→ **Task brief**: Your answer should be the lines of the data below that contain "screenshot".

→ **Records for this task**:
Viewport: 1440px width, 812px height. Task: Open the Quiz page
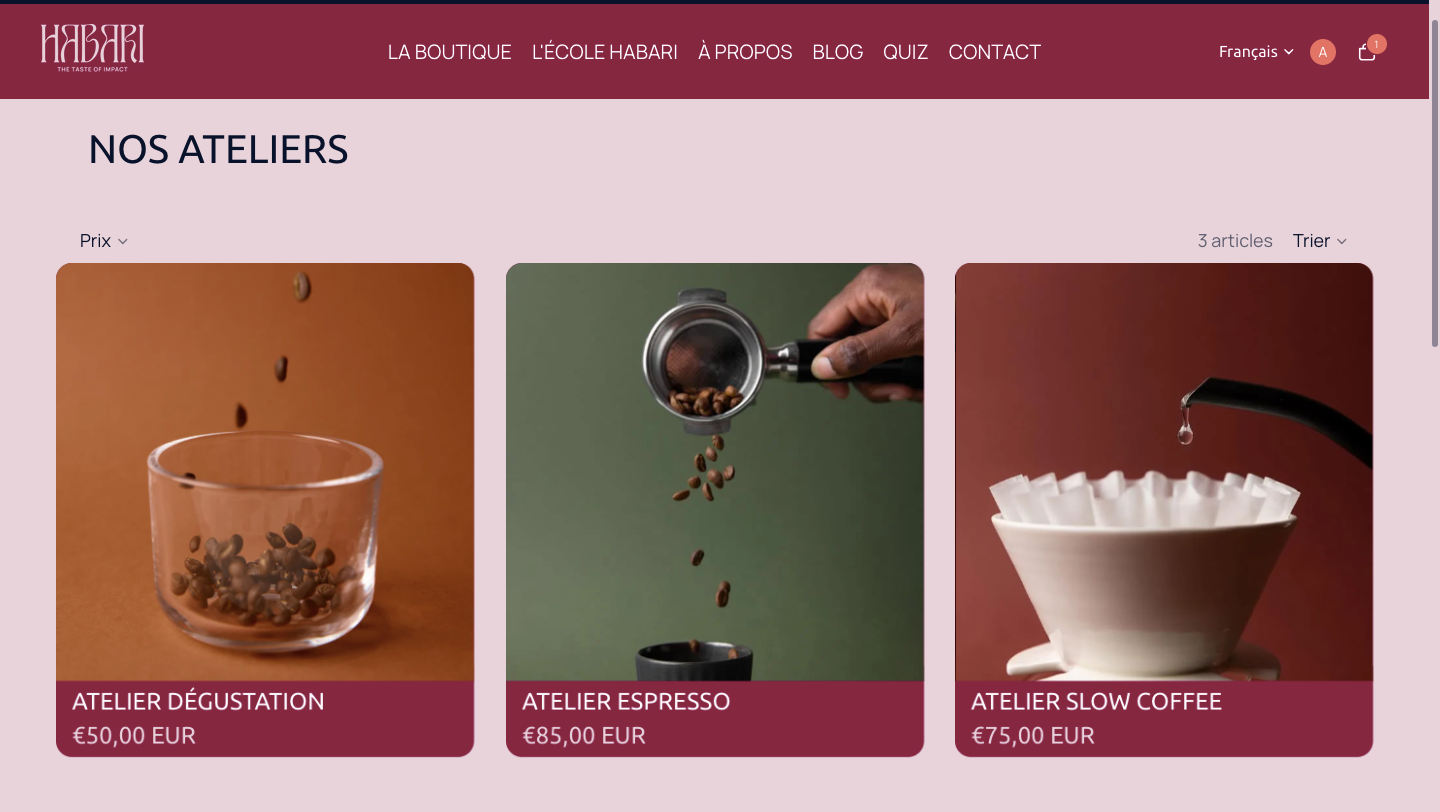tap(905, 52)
...
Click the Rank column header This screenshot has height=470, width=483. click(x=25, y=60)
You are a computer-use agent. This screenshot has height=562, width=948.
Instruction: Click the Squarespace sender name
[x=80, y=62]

→ **Solution for this exercise**:
Click the Rank column header This screenshot has height=470, width=483. click(x=25, y=60)
You are a computer-use agent. This screenshot has height=562, width=948.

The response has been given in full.